The efficacy and safety of tolfenamic acid and oral sumatriptan in the acute treatment of migraine was studied at five neurological centers in Finland. One hundred forty-one patients experiencing 289 migraine attacks, fulfilling the diagnostic criteria for migraine with or without aura as defined by the International Headache Society, were randomized.

For first attacks, 77% of patients receiving tolfenamic acid experienced a reduction of the initial severe or moderate headache to mild or no headache after 2 hours, as compared to 79% in the sumatriptan group and 29% in the placebo group. No significant difference was found between active treatments (P=0.85, 95% Cl [−22%, 18%]), however, both active treatments were significantly better than placebo; P=0.001, 95% Cl (26%, 69%) for tolfenamic acid and P=0.001, 95% Cl (28%, 71%) for sumatriptan. For second attacks, results were similar with 70% of patients receiving tolfenamic acid experiencing relief, as compared to 64% in the sumatriptan group and 39% in the placebo group.

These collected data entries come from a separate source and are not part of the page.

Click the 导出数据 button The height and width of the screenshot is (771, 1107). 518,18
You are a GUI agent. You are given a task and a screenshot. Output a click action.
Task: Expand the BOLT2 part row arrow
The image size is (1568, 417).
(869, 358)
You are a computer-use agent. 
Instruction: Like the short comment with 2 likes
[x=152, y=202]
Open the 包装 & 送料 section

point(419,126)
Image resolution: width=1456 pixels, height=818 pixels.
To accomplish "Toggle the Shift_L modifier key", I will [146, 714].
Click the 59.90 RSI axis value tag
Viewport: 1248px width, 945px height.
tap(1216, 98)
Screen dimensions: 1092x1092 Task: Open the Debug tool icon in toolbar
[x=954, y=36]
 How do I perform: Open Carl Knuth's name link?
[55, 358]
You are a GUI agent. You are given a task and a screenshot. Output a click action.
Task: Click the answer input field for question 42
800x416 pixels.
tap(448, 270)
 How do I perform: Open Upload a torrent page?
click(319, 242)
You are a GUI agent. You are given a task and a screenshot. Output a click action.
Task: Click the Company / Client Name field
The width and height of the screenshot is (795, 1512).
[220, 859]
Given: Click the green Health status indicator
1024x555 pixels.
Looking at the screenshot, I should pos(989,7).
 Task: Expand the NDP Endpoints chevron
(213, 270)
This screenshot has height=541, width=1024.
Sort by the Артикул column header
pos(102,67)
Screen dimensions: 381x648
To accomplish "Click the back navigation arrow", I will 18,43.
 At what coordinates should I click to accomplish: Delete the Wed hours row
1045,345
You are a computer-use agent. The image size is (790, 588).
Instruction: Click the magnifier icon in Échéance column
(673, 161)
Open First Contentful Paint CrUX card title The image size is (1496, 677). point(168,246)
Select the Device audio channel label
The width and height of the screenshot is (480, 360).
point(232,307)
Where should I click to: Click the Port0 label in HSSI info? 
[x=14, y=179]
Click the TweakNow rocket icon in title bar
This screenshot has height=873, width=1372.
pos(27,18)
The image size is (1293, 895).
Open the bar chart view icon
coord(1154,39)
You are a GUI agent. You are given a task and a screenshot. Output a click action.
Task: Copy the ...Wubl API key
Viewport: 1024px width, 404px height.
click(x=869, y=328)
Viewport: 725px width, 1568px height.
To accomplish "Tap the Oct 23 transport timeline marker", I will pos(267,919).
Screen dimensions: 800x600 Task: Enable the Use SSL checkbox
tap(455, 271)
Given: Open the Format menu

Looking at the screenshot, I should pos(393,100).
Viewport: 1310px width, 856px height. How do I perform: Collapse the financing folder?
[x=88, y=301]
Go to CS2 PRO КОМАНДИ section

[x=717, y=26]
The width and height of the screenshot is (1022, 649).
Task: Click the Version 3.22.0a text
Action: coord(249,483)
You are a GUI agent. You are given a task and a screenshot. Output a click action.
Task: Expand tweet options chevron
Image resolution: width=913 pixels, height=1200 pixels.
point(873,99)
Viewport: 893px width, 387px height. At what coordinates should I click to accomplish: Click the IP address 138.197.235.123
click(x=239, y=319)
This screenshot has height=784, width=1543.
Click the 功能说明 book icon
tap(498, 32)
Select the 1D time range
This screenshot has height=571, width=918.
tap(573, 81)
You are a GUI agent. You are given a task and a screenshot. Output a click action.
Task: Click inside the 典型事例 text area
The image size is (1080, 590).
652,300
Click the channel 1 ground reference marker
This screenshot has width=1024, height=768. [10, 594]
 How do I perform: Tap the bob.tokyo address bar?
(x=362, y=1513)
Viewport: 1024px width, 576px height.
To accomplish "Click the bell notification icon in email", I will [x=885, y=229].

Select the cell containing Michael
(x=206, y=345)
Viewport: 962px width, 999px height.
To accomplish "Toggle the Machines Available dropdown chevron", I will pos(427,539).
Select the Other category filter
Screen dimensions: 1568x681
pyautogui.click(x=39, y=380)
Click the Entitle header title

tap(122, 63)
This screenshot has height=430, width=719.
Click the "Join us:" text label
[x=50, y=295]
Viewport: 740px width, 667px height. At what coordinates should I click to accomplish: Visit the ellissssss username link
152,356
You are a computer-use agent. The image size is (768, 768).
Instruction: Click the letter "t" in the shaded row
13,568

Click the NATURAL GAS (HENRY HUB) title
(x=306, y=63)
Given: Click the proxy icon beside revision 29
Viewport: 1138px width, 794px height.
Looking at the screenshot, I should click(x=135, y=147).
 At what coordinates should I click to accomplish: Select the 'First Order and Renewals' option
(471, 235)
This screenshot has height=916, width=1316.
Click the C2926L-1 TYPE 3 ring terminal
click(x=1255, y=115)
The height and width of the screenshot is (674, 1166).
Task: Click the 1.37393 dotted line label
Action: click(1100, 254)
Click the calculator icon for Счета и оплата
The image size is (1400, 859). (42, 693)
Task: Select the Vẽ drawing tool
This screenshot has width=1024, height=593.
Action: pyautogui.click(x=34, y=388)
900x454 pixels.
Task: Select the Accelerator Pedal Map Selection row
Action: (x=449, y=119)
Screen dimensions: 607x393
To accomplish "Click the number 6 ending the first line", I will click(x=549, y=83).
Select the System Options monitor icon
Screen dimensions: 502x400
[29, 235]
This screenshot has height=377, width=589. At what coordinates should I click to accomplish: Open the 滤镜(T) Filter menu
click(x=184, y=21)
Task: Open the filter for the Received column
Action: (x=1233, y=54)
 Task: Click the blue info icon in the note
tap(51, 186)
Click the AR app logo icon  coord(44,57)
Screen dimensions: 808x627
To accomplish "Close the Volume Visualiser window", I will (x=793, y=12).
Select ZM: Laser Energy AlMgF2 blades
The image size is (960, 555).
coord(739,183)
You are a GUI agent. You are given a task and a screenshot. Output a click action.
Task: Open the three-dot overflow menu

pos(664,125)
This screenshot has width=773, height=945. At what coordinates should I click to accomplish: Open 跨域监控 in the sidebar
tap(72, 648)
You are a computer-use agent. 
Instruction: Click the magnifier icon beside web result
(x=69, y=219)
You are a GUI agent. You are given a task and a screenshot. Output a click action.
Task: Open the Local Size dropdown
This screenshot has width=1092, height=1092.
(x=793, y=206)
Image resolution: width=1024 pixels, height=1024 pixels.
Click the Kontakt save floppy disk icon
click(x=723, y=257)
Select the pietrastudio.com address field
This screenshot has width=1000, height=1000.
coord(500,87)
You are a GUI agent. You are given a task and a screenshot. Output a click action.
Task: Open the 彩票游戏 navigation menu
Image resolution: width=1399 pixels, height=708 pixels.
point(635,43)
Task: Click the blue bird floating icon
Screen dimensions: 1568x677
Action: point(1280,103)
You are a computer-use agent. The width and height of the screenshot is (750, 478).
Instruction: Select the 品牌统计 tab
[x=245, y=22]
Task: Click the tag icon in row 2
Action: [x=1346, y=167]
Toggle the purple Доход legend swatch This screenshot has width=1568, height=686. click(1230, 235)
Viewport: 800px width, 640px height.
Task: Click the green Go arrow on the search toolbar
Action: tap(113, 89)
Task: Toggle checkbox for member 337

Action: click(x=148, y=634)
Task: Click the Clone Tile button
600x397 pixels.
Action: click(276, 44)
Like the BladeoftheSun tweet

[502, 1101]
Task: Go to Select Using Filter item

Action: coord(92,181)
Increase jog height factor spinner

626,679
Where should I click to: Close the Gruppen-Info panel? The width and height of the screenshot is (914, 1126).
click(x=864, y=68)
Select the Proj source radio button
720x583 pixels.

No significant differences were observed in accompanying symptoms.

Both drugs were well tolerated with the frequency of adverse events; 30% for tolfenamic acid and 41% for sumatriptan, a nonsignificant difference.

In this study, tolfenamic acid and oral sumatriptan are comparably effective in the acute treatment of migraine. When comparably effective, factors like individual effect, tolerance, and cost of treatment should be considered when prescribing migraine medication.